JOB:
Rewrite every line of the records below as a Markdown table with two columns, "Row" for the row number and "Line" for the line itself. Skip the blank lines.

DATA SUPPLIED:
****

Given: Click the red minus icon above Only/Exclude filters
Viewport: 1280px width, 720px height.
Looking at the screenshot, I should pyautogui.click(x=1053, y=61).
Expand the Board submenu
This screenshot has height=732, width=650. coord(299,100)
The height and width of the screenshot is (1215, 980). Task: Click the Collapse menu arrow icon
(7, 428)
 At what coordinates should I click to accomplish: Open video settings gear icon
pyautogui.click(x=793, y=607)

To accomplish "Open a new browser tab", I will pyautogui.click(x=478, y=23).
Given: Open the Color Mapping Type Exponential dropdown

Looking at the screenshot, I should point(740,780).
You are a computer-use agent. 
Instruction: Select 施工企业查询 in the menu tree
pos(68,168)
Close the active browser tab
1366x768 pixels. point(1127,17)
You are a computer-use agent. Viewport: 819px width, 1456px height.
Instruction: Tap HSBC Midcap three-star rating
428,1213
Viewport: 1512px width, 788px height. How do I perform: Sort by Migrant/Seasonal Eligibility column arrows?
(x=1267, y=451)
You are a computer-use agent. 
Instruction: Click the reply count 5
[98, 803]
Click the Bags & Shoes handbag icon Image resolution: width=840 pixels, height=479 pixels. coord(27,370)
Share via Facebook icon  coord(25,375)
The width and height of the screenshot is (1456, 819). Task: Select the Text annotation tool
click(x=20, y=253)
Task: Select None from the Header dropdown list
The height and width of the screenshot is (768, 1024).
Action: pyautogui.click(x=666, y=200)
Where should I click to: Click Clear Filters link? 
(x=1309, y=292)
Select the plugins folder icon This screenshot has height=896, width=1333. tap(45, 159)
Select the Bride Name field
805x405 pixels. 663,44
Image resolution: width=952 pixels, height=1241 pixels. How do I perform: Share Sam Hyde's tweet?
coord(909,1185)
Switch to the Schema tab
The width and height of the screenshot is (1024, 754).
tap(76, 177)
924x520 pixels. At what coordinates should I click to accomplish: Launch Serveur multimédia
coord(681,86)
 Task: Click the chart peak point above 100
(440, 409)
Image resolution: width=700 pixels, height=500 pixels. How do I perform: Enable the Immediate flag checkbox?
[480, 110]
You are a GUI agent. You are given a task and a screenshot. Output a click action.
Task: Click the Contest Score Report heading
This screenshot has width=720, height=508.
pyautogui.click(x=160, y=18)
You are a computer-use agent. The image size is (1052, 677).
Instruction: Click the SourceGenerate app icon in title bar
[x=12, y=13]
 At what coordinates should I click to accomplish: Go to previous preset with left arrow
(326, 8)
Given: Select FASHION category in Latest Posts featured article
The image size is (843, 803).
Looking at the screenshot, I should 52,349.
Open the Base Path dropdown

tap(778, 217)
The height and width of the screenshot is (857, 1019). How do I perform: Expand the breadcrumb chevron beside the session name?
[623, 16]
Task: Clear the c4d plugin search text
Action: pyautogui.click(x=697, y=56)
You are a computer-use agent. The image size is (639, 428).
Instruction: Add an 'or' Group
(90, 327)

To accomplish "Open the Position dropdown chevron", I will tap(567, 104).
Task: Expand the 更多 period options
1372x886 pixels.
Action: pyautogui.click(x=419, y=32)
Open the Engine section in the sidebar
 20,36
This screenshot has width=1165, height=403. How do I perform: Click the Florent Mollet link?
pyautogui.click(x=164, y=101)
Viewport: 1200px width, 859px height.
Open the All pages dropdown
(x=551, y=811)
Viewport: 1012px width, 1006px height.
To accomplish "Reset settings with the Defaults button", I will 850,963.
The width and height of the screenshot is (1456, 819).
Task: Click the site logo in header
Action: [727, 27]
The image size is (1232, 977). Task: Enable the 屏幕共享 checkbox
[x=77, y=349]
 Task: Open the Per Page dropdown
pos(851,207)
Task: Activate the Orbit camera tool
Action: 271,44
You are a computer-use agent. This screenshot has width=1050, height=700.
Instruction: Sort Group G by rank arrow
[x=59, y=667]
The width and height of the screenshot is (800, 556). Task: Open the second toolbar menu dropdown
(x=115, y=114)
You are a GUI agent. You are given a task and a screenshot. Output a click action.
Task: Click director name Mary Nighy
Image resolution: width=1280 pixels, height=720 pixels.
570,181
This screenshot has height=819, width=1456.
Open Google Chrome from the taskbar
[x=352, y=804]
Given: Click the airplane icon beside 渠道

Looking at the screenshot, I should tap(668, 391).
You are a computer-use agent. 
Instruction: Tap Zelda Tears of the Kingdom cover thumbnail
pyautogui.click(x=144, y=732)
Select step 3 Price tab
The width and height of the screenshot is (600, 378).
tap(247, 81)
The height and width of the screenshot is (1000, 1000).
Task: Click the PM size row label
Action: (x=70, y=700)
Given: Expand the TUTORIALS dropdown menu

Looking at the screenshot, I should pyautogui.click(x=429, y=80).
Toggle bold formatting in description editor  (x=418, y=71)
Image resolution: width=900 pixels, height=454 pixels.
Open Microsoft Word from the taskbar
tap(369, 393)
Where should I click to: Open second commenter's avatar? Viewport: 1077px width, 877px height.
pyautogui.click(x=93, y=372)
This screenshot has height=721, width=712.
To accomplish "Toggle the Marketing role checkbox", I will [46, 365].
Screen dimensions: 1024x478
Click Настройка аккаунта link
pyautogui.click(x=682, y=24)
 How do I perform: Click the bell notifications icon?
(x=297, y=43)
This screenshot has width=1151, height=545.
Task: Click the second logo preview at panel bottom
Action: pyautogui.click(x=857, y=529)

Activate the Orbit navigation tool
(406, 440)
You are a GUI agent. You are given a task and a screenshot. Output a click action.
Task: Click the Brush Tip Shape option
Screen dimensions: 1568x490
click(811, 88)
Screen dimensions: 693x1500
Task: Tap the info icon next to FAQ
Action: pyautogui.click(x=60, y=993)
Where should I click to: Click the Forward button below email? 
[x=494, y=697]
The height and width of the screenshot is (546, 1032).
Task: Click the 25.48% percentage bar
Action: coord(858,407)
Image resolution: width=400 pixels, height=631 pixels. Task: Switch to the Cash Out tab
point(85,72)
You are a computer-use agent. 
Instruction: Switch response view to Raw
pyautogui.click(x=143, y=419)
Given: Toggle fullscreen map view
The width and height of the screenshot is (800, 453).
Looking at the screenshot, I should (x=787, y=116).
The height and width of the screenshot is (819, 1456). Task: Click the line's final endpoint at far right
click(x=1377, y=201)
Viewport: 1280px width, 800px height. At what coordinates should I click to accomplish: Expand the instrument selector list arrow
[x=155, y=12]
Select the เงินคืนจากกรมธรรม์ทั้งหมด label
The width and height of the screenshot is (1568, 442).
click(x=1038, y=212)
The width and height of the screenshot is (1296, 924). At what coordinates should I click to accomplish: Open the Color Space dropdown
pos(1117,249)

****

TASK OUTPUT:
| Row | Line |
|---|---|
| 1 | Given: Click the red minus icon above Only/Exclude filters |
| 2 | Viewport: 1280px width, 720px height. |
| 3 | Looking at the screenshot, I should pyautogui.click(x=1053, y=61). |
| 4 | Expand the Board submenu |
| 5 | This screenshot has height=732, width=650. coord(299,100) |
| 6 | The height and width of the screenshot is (1215, 980). Task: Click the Collapse menu arrow icon |
| 7 | (7, 428) |
| 8 |  At what coordinates should I click to accomplish: Open video settings gear icon |
| 9 | pyautogui.click(x=793, y=607) |
| 10 | To accomplish "Open a new browser tab", I will pyautogui.click(x=478, y=23). |
| 11 | Given: Open the Color Mapping Type Exponential dropdown |
| 12 | Looking at the screenshot, I should point(740,780). |
| 13 | You are a computer-use agent.  |
| 14 | Instruction: Select 施工企业查询 in the menu tree |
| 15 | pos(68,168) |
| 16 | Close the active browser tab |
| 17 | 1366x768 pixels. point(1127,17) |
| 18 | You are a computer-use agent. Viewport: 819px width, 1456px height. |
| 19 | Instruction: Tap HSBC Midcap three-star rating |
| 20 | 428,1213 |
| 21 | Viewport: 1512px width, 788px height. How do I perform: Sort by Migrant/Seasonal Eligibility column arrows? |
| 22 | (x=1267, y=451) |
| 23 | You are a computer-use agent.  |
| 24 | Instruction: Click the reply count 5 |
| 25 | [98, 803] |
| 26 | Click the Bags & Shoes handbag icon Image resolution: width=840 pixels, height=479 pixels. coord(27,370) |
| 27 | Share via Facebook icon  coord(25,375) |
| 28 | The width and height of the screenshot is (1456, 819). Task: Select the Text annotation tool |
| 29 | click(x=20, y=253) |
| 30 | Task: Select None from the Header dropdown list |
| 31 | The height and width of the screenshot is (768, 1024). |
| 32 | Action: pyautogui.click(x=666, y=200) |
| 33 | Where should I click to: Click Clear Filters link?  |
| 34 | (x=1309, y=292) |
| 35 | Select the plugins folder icon This screenshot has height=896, width=1333. tap(45, 159) |
| 36 | Select the Bride Name field |
| 37 | 805x405 pixels. 663,44 |
| 38 | Image resolution: width=952 pixels, height=1241 pixels. How do I perform: Share Sam Hyde's tweet? |
| 39 | coord(909,1185) |
| 40 | Switch to the Schema tab |
| 41 | The width and height of the screenshot is (1024, 754). |
| 42 | tap(76, 177) |
| 43 | 924x520 pixels. At what coordinates should I click to accomplish: Launch Serveur multimédia |
| 44 | coord(681,86) |
| 45 |  Task: Click the chart peak point above 100 |
| 46 | (440, 409) |
| 47 | Image resolution: width=700 pixels, height=500 pixels. How do I perform: Enable the Immediate flag checkbox? |
| 48 | [480, 110] |
| 49 | You are a GUI agent. You are given a task and a screenshot. Output a click action. |
| 50 | Task: Click the Contest Score Report heading |
| 51 | This screenshot has width=720, height=508. |
| 52 | pyautogui.click(x=160, y=18) |
| 53 | You are a computer-use agent. The image size is (1052, 677). |
| 54 | Instruction: Click the SourceGenerate app icon in title bar |
| 55 | [x=12, y=13] |
| 56 |  At what coordinates should I click to accomplish: Go to previous preset with left arrow |
| 57 | (326, 8) |
| 58 | Given: Select FASHION category in Latest Posts featured article |
| 59 | The image size is (843, 803). |
| 60 | Looking at the screenshot, I should 52,349. |
| 61 | Open the Base Path dropdown |
| 62 | tap(778, 217) |
| 63 | The height and width of the screenshot is (857, 1019). How do I perform: Expand the breadcrumb chevron beside the session name? |
| 64 | [623, 16] |
| 65 | Task: Clear the c4d plugin search text |
| 66 | Action: pyautogui.click(x=697, y=56) |
| 67 | You are a computer-use agent. The image size is (639, 428). |
| 68 | Instruction: Add an 'or' Group |
| 69 | (90, 327) |
| 70 | To accomplish "Open the Position dropdown chevron", I will tap(567, 104). |
| 71 | Task: Expand the 更多 period options |
| 72 | 1372x886 pixels. |
| 73 | Action: pyautogui.click(x=419, y=32) |
| 74 | Open the Engine section in the sidebar |
| 75 |  20,36 |
| 76 | This screenshot has width=1165, height=403. How do I perform: Click the Florent Mollet link? |
| 77 | pyautogui.click(x=164, y=101) |
| 78 | Viewport: 1200px width, 859px height. |
| 79 | Open the All pages dropdown |
| 80 | (x=551, y=811) |
| 81 | Viewport: 1012px width, 1006px height. |
| 82 | To accomplish "Reset settings with the Defaults button", I will 850,963. |
| 83 | The width and height of the screenshot is (1456, 819). |
| 84 | Task: Click the site logo in header |
| 85 | Action: [727, 27] |
| 86 | The image size is (1232, 977). Task: Enable the 屏幕共享 checkbox |
| 87 | [x=77, y=349] |
| 88 |  Task: Open the Per Page dropdown |
| 89 | pos(851,207) |
| 90 | Task: Activate the Orbit camera tool |
| 91 | Action: 271,44 |
| 92 | You are a computer-use agent. This screenshot has width=1050, height=700. |
| 93 | Instruction: Sort Group G by rank arrow |
| 94 | [x=59, y=667] |
| 95 | The width and height of the screenshot is (800, 556). Task: Open the second toolbar menu dropdown |
| 96 | (x=115, y=114) |
| 97 | You are a GUI agent. You are given a task and a screenshot. Output a click action. |
| 98 | Task: Click director name Mary Nighy |
| 99 | Image resolution: width=1280 pixels, height=720 pixels. |
| 100 | 570,181 |
| 101 | This screenshot has height=819, width=1456. |
| 102 | Open Google Chrome from the taskbar |
| 103 | [x=352, y=804] |
| 104 | Given: Click the airplane icon beside 渠道 |
| 105 | Looking at the screenshot, I should tap(668, 391). |
| 106 | You are a computer-use agent.  |
| 107 | Instruction: Tap Zelda Tears of the Kingdom cover thumbnail |
| 108 | pyautogui.click(x=144, y=732) |
| 109 | Select step 3 Price tab |
| 110 | The width and height of the screenshot is (600, 378). |
| 111 | tap(247, 81) |
| 112 | The height and width of the screenshot is (1000, 1000). |
| 113 | Task: Click the PM size row label |
| 114 | Action: (x=70, y=700) |
| 115 | Given: Expand the TUTORIALS dropdown menu |
| 116 | Looking at the screenshot, I should pyautogui.click(x=429, y=80). |
| 117 | Toggle bold formatting in description editor  (x=418, y=71) |
| 118 | Image resolution: width=900 pixels, height=454 pixels. |
| 119 | Open Microsoft Word from the taskbar |
| 120 | tap(369, 393) |
| 121 | Where should I click to: Open second commenter's avatar? Viewport: 1077px width, 877px height. |
| 122 | pyautogui.click(x=93, y=372) |
| 123 | This screenshot has height=721, width=712. |
| 124 | To accomplish "Toggle the Marketing role checkbox", I will [46, 365]. |
| 125 | Screen dimensions: 1024x478 |
| 126 | Click Настройка аккаунта link |
| 127 | pyautogui.click(x=682, y=24) |
| 128 |  How do I perform: Click the bell notifications icon? |
| 129 | (x=297, y=43) |
| 130 | This screenshot has width=1151, height=545. |
| 131 | Task: Click the second logo preview at panel bottom |
| 132 | Action: pyautogui.click(x=857, y=529) |
| 133 | Activate the Orbit navigation tool |
| 134 | (406, 440) |
| 135 | You are a GUI agent. You are given a task and a screenshot. Output a click action. |
| 136 | Task: Click the Brush Tip Shape option |
| 137 | Screen dimensions: 1568x490 |
| 138 | click(811, 88) |
| 139 | Screen dimensions: 693x1500 |
| 140 | Task: Tap the info icon next to FAQ |
| 141 | Action: pyautogui.click(x=60, y=993) |
| 142 | Where should I click to: Click the Forward button below email?  |
| 143 | [x=494, y=697] |
| 144 | The height and width of the screenshot is (546, 1032). |
| 145 | Task: Click the 25.48% percentage bar |
| 146 | Action: coord(858,407) |
| 147 | Image resolution: width=400 pixels, height=631 pixels. Task: Switch to the Cash Out tab |
| 148 | point(85,72) |
| 149 | You are a computer-use agent.  |
| 150 | Instruction: Switch response view to Raw |
| 151 | pyautogui.click(x=143, y=419) |
| 152 | Given: Toggle fullscreen map view |
| 153 | The width and height of the screenshot is (800, 453). |
| 154 | Looking at the screenshot, I should (x=787, y=116). |
| 155 | The height and width of the screenshot is (819, 1456). Task: Click the line's final endpoint at far right |
| 156 | click(x=1377, y=201) |
| 157 | Viewport: 1280px width, 800px height. At what coordinates should I click to accomplish: Expand the instrument selector list arrow |
| 158 | [x=155, y=12] |
| 159 | Select the เงินคืนจากกรมธรรม์ทั้งหมด label |
| 160 | The width and height of the screenshot is (1568, 442). |
| 161 | click(x=1038, y=212) |
| 162 | The width and height of the screenshot is (1296, 924). At what coordinates should I click to accomplish: Open the Color Space dropdown |
| 163 | pos(1117,249) |